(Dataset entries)
▬▬▬▬▬▬▬▬▬▬
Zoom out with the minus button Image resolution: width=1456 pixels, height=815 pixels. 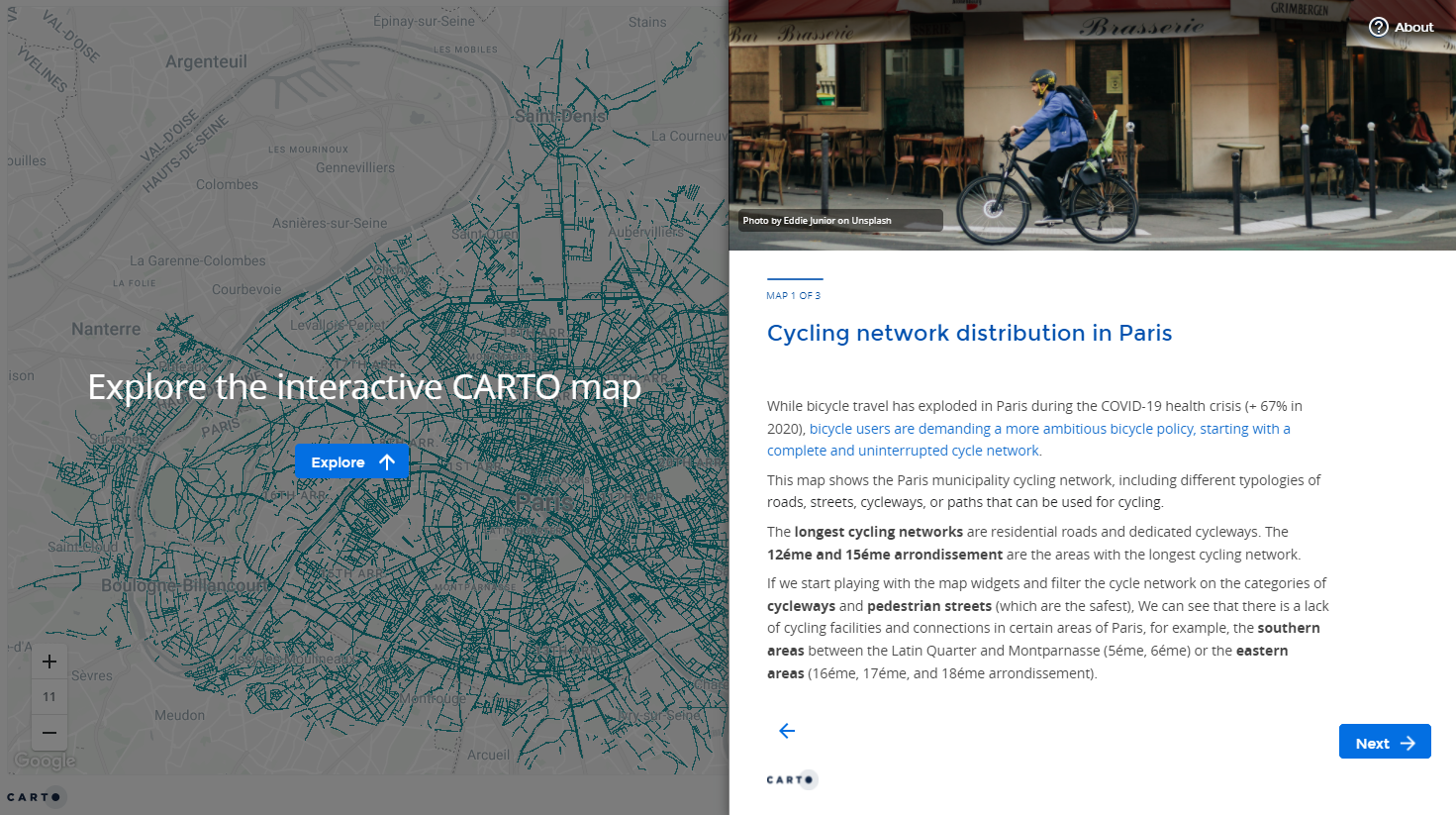pyautogui.click(x=49, y=733)
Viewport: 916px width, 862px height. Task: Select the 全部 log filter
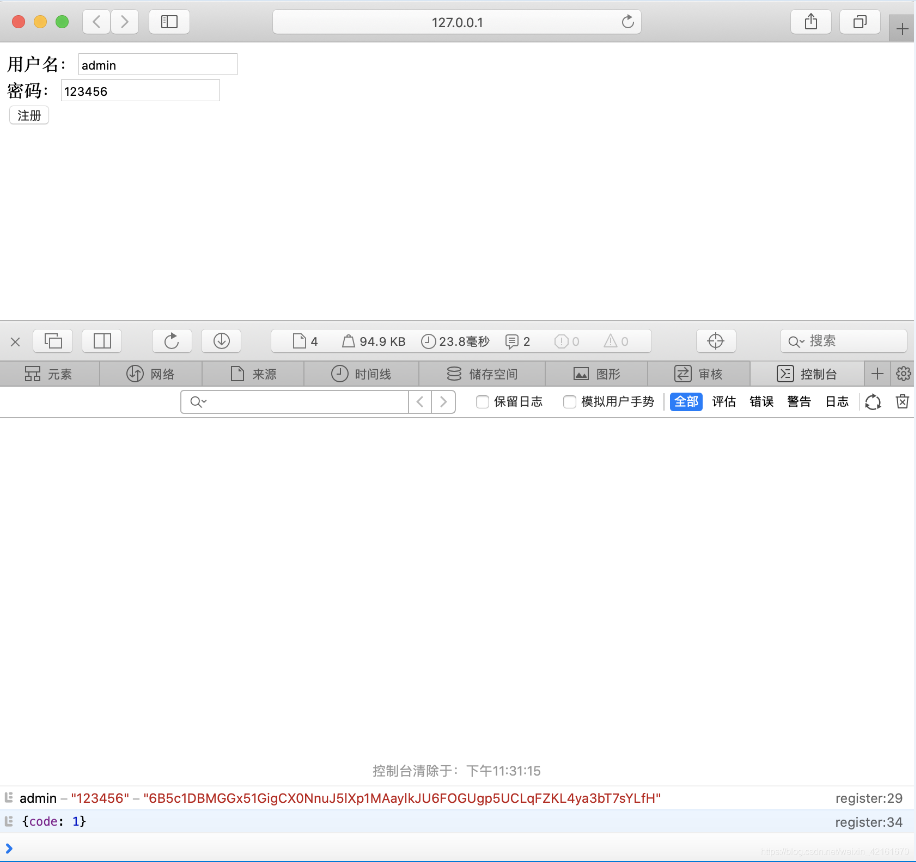(686, 402)
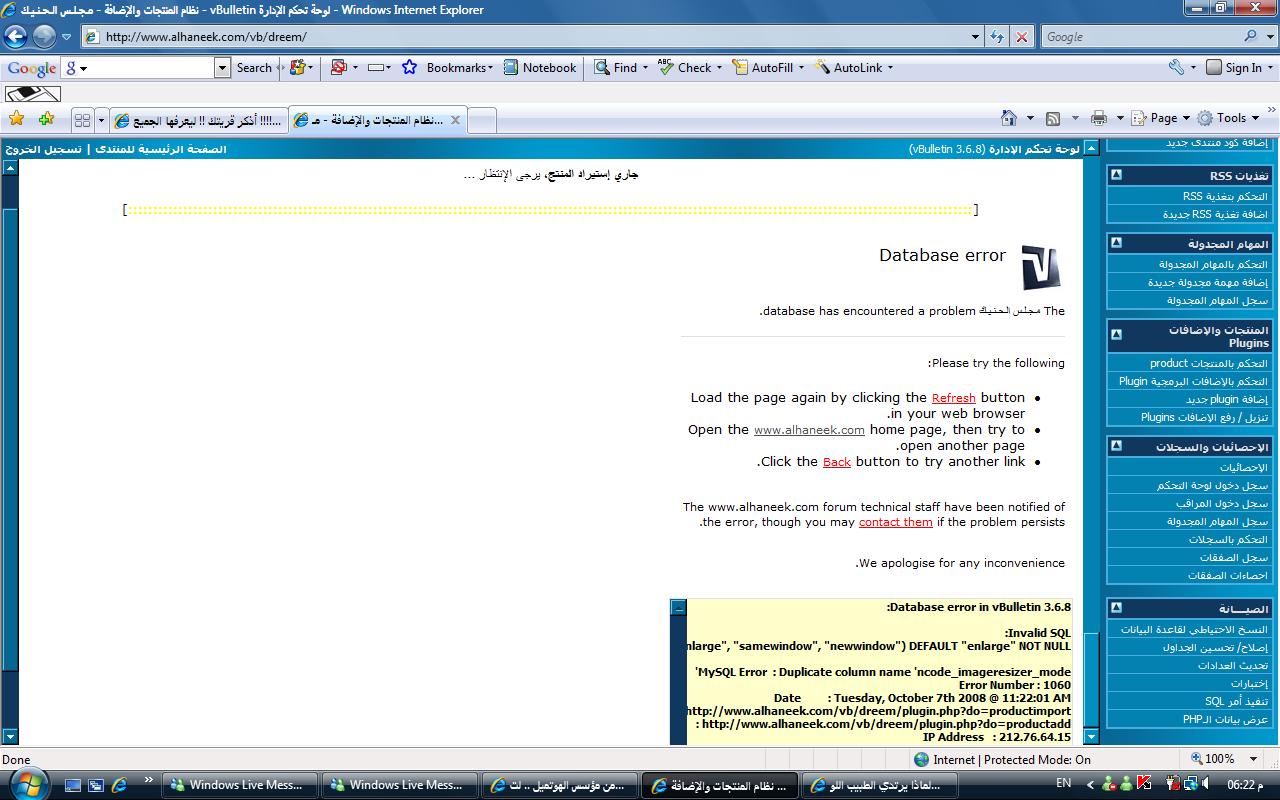Image resolution: width=1280 pixels, height=800 pixels.
Task: Click the Home page icon in command bar
Action: click(x=1009, y=118)
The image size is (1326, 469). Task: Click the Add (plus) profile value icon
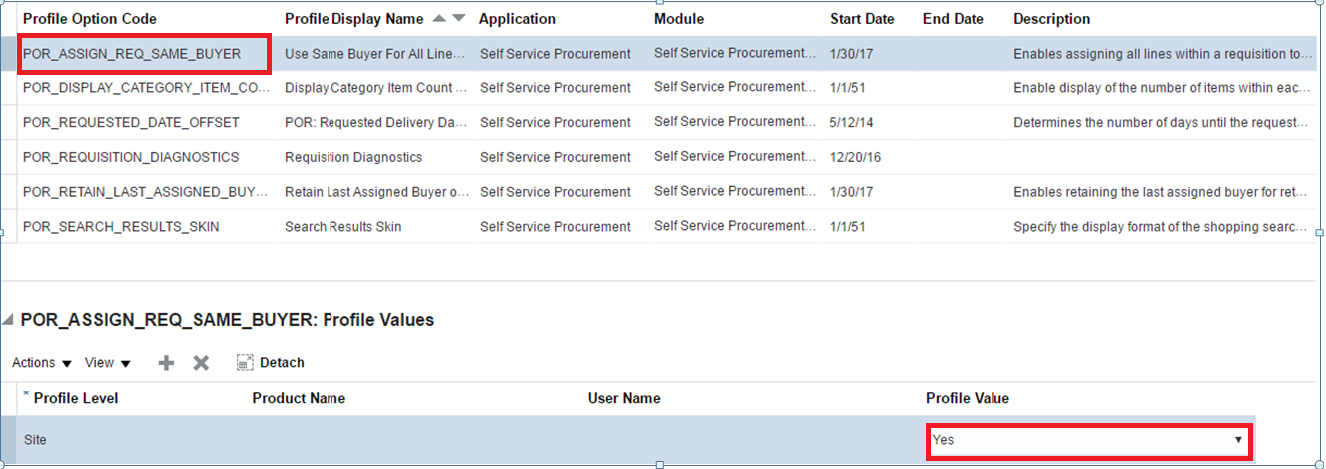coord(167,363)
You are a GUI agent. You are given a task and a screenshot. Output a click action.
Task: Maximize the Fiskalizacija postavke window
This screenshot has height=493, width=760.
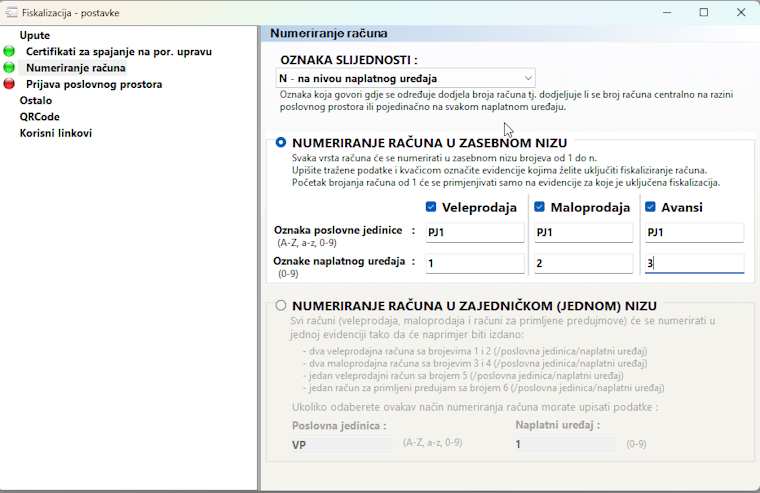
▬▬▬▬▬▬▬▬▬▬
Go through the entries and report every line with the string "screenshot".

You are a GUI agent. You are given a task and a screenshot. Output a click action.
This screenshot has height=493, width=760.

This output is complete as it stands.